◆ The request
Arrange the lines from the line with "Click the PPPoE sidebar icon" up to and including the line with "Looking at the screenshot, I should coord(42,57)." as a numbered list, leaving out blank lines.

------ Dataset records ------

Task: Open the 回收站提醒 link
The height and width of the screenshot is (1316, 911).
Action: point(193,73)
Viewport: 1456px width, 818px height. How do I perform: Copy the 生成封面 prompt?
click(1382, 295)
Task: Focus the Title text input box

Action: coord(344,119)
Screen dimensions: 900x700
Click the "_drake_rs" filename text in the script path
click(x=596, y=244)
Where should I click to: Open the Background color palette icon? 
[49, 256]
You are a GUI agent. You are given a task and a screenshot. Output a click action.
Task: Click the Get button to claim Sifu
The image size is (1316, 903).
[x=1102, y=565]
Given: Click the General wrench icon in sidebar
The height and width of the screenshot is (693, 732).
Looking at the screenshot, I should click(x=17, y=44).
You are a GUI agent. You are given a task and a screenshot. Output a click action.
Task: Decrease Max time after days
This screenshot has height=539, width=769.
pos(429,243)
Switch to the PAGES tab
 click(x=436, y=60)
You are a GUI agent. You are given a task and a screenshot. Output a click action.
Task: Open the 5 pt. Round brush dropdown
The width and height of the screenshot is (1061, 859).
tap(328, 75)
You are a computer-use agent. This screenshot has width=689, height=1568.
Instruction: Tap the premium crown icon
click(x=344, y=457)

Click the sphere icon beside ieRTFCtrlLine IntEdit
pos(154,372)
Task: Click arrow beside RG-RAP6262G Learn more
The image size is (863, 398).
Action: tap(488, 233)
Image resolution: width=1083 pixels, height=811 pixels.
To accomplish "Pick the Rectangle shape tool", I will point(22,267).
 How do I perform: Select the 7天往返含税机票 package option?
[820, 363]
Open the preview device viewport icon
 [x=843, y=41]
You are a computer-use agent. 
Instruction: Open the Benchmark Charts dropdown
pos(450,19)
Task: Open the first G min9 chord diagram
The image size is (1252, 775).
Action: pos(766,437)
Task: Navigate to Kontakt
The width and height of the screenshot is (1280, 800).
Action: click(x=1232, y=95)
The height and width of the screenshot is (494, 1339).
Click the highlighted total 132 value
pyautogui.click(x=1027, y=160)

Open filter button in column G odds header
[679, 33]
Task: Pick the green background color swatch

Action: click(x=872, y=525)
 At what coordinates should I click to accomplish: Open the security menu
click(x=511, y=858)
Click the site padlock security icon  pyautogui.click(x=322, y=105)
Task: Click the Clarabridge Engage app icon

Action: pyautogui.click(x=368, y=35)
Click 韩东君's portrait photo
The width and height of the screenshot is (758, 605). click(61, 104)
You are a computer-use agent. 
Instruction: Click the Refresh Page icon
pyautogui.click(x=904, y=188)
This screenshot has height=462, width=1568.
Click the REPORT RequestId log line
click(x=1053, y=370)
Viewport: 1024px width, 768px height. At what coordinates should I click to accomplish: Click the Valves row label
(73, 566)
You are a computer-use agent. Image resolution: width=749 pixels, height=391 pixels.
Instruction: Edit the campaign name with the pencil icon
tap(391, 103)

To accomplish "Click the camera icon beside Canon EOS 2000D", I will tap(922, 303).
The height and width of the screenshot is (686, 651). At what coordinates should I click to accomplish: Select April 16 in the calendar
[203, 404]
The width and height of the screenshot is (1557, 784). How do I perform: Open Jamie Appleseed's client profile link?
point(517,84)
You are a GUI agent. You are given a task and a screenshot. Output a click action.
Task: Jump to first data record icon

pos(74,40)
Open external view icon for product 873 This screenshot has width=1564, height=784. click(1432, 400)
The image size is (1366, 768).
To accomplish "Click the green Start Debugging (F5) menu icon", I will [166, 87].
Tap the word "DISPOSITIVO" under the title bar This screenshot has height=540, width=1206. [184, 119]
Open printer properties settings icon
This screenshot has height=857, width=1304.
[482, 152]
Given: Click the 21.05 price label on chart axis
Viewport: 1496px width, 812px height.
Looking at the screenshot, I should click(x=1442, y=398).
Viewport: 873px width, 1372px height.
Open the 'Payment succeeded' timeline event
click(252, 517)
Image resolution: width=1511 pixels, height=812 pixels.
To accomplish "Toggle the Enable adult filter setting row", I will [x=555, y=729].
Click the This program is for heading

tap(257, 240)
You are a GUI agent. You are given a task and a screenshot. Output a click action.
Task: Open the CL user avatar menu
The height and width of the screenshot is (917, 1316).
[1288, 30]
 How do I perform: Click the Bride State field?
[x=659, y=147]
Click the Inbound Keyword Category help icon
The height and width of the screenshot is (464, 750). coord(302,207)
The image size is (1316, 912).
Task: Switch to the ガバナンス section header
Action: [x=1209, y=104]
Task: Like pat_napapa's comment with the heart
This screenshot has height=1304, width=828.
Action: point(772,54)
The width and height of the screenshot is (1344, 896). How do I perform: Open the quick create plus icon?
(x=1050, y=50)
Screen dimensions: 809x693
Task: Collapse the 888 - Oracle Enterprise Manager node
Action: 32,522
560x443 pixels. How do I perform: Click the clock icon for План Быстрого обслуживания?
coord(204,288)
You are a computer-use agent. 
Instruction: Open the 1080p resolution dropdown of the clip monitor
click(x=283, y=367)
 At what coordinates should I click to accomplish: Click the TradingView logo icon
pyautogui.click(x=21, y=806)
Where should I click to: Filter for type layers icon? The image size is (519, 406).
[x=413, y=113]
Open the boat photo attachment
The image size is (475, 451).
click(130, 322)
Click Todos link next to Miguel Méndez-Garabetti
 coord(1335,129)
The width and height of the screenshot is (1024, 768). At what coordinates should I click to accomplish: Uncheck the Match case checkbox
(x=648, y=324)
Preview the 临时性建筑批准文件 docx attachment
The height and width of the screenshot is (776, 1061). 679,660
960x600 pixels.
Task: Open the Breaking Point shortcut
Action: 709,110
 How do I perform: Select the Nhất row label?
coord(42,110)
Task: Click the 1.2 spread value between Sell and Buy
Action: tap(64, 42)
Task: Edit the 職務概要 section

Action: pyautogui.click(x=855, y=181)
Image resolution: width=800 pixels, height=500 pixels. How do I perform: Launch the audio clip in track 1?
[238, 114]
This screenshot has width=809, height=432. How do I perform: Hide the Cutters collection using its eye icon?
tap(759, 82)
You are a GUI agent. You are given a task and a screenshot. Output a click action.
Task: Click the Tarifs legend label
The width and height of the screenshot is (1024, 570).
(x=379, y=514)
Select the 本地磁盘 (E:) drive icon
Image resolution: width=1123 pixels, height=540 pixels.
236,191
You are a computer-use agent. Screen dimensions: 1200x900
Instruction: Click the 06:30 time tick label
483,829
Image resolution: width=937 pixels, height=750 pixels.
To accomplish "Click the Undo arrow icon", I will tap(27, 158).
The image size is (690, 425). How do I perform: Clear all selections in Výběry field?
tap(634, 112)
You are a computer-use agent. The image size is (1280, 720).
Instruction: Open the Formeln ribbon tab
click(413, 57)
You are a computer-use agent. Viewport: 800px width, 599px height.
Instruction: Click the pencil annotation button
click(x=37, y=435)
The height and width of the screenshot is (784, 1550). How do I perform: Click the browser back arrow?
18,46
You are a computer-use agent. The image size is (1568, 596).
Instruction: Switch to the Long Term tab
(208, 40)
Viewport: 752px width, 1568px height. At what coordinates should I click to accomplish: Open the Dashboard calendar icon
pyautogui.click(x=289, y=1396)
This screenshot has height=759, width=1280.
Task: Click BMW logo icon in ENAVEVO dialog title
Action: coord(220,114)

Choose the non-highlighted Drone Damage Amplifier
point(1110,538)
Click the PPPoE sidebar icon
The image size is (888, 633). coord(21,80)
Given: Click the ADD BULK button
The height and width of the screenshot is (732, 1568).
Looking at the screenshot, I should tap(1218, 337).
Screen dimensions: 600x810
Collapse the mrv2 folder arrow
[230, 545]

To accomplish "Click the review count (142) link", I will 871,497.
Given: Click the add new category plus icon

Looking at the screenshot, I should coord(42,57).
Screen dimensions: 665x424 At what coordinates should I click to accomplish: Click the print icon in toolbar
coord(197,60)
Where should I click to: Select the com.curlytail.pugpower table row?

------

◆ The response
1. Click the PPPoE sidebar icon
2. The image size is (888, 633). coord(21,80)
3. Given: Click the ADD BULK button
4. The height and width of the screenshot is (732, 1568).
5. Looking at the screenshot, I should tap(1218, 337).
6. Screen dimensions: 600x810
7. Collapse the mrv2 folder arrow
8. [230, 545]
9. To accomplish "Click the review count (142) link", I will 871,497.
10. Given: Click the add new category plus icon
11. Looking at the screenshot, I should coord(42,57).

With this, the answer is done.